[Saved data entries]
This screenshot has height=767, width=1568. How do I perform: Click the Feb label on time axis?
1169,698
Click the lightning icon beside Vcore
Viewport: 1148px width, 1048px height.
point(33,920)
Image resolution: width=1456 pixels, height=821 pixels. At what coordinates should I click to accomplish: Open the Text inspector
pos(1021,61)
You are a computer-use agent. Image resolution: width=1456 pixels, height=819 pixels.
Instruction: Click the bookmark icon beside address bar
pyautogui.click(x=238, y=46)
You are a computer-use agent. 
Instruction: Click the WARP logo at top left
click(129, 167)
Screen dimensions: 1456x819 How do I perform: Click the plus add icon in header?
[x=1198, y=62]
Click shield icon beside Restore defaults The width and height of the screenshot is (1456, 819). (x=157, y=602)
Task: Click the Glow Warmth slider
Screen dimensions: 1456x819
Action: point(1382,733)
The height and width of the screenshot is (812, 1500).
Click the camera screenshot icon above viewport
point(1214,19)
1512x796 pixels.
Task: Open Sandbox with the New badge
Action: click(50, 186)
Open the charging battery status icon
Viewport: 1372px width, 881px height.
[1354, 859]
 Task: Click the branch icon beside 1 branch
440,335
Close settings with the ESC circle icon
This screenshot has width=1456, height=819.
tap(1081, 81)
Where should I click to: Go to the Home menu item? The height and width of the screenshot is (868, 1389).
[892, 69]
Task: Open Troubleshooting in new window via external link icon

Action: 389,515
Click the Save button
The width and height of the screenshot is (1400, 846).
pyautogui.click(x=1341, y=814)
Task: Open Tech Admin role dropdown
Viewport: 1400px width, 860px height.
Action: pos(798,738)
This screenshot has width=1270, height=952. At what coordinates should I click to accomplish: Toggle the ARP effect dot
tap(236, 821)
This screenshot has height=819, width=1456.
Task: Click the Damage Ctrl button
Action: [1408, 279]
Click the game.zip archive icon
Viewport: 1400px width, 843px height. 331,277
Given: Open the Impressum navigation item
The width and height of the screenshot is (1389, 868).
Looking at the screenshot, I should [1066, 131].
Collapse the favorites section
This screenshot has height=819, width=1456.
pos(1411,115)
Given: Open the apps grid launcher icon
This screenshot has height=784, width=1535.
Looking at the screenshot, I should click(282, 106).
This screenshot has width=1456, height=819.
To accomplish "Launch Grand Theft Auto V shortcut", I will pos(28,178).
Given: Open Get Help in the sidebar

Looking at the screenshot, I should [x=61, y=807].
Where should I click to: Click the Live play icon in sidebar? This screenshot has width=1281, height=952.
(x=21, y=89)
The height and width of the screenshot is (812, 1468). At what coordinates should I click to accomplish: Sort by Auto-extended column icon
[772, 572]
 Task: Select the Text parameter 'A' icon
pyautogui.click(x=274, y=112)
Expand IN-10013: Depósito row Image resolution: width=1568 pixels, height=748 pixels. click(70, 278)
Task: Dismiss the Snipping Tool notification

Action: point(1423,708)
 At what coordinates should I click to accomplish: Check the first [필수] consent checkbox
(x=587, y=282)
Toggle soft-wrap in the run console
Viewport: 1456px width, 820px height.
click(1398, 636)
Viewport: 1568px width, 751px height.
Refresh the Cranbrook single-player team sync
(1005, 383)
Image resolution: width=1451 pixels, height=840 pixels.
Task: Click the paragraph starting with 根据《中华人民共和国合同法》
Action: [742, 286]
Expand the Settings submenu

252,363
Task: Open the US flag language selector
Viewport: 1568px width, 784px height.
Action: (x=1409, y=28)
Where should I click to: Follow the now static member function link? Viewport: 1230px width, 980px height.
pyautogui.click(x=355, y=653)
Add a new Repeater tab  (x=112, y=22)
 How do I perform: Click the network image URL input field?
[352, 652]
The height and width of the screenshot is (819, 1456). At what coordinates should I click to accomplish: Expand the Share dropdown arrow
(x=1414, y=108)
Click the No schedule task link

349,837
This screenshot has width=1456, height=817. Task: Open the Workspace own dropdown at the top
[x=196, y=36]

[Exercise instructions]: Your answer should be all lines from the data that contain "computer".

[Response below]:
You are a computer-use agent. Image resolution: width=1456 pixels, height=819 pixels.
You are a computer-use agent. 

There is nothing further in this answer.